EXERCISE REQUIREMENTS
Could you find each line of the data below that contains the word "track" and copy those lines?

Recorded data
"""

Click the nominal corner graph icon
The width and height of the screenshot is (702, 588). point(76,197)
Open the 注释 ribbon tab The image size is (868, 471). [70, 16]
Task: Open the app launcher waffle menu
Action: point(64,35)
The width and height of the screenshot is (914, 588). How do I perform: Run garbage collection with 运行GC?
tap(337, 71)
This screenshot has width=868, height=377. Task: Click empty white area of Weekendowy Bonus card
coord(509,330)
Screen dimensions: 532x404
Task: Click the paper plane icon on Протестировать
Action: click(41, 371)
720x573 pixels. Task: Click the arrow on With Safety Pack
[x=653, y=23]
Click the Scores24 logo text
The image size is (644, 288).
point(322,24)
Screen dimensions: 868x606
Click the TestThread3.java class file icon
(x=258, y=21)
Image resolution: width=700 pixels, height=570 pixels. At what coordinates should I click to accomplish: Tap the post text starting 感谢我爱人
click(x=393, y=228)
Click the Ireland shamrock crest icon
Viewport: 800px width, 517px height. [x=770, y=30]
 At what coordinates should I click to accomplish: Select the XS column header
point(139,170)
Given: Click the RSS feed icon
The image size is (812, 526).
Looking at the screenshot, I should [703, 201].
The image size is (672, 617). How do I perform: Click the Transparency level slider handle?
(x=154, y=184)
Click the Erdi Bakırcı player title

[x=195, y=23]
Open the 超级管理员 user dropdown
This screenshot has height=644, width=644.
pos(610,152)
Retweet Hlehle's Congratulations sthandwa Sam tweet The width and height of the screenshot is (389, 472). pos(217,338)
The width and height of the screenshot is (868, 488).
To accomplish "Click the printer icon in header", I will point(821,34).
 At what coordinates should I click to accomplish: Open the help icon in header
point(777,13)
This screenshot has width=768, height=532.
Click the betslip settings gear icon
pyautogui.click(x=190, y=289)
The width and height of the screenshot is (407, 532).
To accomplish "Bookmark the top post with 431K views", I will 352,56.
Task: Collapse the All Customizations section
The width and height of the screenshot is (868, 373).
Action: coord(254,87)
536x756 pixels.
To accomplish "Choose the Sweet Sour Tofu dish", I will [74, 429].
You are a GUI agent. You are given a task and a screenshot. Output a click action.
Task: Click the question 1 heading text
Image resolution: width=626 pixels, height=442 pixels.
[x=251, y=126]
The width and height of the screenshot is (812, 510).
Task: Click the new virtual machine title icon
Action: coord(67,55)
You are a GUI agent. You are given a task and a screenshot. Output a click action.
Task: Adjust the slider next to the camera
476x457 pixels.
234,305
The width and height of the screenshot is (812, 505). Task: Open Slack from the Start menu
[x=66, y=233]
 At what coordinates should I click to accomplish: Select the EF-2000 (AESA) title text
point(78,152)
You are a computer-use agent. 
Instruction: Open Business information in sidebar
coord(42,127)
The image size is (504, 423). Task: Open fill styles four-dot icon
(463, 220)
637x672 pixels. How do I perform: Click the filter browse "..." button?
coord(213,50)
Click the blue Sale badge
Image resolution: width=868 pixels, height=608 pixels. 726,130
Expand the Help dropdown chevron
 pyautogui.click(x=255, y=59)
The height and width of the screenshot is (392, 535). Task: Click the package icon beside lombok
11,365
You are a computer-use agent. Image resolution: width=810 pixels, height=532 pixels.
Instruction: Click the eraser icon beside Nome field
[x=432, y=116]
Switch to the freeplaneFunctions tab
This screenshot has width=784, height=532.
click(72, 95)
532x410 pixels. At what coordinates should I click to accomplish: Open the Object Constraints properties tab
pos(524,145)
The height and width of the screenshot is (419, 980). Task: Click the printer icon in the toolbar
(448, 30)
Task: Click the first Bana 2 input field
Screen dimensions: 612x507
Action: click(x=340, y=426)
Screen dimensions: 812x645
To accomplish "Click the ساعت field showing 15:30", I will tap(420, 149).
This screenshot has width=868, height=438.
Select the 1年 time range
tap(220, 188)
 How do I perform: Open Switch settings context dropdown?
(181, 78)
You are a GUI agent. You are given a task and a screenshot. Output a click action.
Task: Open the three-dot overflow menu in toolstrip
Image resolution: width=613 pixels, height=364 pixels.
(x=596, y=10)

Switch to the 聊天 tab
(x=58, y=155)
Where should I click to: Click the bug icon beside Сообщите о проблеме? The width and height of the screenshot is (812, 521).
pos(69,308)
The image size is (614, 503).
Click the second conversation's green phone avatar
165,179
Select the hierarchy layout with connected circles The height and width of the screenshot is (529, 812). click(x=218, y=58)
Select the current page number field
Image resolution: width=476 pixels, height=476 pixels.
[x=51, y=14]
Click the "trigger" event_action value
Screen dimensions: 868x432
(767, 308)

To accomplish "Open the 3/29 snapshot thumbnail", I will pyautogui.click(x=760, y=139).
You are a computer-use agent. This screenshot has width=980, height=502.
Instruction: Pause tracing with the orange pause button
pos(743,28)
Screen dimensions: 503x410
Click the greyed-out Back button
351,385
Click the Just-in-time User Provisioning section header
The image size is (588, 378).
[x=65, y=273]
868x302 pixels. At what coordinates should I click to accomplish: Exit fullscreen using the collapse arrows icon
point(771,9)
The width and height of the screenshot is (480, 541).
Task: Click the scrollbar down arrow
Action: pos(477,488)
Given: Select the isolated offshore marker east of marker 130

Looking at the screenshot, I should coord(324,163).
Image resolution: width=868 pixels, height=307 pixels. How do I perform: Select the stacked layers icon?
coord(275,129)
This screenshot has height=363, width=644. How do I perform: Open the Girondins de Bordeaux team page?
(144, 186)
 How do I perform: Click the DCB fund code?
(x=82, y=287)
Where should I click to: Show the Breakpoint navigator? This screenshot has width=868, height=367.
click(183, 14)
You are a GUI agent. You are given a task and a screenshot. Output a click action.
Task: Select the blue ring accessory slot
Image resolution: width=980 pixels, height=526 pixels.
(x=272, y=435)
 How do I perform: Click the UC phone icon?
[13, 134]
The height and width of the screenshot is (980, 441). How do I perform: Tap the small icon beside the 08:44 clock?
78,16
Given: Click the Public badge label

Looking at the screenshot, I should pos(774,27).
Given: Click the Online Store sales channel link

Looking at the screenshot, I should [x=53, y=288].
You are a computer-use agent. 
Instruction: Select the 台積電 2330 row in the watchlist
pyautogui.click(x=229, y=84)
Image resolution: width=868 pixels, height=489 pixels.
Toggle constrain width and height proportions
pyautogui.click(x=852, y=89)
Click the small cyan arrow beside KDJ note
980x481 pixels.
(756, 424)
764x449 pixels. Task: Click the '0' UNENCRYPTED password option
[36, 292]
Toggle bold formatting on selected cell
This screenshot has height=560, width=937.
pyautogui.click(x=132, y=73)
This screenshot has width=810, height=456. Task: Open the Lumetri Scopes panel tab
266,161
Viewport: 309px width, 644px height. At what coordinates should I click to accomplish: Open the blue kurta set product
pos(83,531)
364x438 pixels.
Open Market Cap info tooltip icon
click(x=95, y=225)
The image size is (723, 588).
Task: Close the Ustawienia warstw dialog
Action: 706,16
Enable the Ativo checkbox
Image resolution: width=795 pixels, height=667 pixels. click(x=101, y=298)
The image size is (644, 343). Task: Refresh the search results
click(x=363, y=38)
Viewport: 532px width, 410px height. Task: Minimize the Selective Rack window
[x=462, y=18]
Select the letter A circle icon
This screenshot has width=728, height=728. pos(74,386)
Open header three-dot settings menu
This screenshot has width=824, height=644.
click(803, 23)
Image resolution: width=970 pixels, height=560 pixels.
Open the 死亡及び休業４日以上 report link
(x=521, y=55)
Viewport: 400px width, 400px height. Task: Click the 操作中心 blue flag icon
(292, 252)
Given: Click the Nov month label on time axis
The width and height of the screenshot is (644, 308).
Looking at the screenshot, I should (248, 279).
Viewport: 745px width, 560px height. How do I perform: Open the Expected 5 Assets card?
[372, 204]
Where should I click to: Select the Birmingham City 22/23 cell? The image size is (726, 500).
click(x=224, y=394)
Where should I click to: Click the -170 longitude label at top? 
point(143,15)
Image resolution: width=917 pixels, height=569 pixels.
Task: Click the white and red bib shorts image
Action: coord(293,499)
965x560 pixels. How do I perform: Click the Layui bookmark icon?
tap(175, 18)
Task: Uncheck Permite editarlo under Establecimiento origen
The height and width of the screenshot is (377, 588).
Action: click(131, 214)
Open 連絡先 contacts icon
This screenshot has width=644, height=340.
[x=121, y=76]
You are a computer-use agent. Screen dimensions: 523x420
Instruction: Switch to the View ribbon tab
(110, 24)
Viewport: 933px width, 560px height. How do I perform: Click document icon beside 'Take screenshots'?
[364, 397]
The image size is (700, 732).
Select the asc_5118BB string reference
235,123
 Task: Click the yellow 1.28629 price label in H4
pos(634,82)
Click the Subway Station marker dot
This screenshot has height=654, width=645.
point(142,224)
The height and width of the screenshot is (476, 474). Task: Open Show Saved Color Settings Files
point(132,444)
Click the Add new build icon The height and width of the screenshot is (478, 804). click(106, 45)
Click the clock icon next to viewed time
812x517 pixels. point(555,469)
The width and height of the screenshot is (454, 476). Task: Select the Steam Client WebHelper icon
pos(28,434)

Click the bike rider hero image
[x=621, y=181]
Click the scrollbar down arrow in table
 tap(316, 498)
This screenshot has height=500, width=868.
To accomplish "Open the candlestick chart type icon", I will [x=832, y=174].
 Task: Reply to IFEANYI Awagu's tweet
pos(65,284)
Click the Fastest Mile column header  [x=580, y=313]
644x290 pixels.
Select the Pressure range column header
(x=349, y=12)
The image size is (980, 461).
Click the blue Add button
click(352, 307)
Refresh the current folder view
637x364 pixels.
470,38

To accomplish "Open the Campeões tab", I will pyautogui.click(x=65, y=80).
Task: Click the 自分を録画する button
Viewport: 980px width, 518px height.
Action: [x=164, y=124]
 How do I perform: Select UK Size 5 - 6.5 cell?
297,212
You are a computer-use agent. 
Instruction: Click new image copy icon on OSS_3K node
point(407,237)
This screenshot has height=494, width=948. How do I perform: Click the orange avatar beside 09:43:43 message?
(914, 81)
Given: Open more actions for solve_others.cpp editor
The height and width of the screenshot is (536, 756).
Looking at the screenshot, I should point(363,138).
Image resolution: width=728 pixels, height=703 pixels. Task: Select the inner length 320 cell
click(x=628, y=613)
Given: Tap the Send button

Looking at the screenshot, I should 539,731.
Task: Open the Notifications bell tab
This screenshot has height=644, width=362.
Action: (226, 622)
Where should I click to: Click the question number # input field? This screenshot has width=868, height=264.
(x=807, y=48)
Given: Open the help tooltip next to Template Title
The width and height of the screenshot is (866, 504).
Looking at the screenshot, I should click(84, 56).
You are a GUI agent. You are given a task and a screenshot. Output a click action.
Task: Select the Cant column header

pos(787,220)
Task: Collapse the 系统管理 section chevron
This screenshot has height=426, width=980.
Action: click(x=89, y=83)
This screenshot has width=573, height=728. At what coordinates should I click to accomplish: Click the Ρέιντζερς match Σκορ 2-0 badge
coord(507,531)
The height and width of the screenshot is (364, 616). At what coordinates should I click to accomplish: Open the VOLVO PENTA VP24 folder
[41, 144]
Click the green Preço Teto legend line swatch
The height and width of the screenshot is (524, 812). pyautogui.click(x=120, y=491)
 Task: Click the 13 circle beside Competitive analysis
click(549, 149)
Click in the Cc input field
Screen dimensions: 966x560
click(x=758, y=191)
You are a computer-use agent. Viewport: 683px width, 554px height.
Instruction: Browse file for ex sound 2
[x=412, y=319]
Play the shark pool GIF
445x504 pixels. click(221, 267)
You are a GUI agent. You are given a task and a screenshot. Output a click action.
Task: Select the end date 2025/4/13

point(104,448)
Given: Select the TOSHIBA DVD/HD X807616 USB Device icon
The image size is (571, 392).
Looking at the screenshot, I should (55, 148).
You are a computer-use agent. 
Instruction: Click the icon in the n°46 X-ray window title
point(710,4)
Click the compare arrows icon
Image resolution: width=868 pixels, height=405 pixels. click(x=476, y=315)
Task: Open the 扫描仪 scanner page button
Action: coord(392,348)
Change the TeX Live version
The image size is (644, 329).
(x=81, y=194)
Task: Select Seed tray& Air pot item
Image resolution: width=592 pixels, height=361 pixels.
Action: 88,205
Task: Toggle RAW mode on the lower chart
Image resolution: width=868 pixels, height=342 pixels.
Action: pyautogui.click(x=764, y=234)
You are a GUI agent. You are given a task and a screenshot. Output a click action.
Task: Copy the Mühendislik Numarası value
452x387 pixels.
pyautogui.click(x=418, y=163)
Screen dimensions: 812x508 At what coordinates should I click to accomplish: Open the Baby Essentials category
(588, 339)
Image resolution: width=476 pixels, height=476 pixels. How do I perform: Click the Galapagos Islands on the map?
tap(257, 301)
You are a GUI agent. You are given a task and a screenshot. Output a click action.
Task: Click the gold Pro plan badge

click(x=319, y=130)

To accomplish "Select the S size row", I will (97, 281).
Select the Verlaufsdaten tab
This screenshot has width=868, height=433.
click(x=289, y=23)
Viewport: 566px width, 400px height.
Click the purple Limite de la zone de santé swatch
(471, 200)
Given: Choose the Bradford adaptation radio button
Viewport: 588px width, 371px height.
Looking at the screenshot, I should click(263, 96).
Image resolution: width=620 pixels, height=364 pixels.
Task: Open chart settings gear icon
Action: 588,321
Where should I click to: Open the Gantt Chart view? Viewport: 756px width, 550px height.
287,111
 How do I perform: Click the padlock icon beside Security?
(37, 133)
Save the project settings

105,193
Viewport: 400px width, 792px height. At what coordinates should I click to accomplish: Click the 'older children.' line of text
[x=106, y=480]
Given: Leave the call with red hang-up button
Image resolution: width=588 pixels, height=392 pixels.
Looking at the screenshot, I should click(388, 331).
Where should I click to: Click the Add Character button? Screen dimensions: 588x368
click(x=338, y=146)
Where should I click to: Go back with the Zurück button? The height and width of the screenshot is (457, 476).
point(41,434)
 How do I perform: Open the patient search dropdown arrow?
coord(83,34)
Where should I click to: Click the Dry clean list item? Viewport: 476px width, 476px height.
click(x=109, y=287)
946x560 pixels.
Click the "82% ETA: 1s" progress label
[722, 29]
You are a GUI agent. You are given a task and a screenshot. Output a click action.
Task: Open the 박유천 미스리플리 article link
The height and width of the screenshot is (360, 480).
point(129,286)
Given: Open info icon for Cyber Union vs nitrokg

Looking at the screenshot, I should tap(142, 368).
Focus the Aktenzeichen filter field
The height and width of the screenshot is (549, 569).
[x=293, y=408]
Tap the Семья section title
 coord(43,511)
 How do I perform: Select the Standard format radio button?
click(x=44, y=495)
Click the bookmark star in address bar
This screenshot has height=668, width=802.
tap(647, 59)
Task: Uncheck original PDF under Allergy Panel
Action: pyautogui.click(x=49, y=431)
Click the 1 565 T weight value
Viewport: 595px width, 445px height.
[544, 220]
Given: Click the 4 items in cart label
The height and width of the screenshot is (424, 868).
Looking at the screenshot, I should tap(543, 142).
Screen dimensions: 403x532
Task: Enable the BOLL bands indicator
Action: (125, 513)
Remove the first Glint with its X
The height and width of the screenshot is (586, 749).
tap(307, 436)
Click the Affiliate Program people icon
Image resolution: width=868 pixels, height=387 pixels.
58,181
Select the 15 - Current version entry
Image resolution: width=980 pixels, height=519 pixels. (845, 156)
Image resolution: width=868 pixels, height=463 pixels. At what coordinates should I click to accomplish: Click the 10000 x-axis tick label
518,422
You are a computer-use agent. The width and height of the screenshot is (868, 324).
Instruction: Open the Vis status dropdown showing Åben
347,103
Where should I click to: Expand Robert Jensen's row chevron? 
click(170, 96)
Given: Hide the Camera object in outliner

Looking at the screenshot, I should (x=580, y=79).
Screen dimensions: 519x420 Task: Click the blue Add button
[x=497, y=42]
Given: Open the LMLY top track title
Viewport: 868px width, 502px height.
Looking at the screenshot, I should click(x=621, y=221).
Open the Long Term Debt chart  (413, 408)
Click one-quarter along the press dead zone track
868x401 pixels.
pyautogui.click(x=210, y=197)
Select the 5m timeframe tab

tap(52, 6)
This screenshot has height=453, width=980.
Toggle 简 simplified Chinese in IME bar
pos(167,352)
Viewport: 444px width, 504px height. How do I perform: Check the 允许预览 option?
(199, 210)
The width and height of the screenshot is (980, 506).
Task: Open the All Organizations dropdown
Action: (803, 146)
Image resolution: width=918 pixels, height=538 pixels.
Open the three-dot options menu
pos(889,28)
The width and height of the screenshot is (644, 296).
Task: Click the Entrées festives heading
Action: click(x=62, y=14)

"""

RESULT OF THE EXERCISE
Given: Open the LMLY top track title
Click one-quarter along the press dead zone track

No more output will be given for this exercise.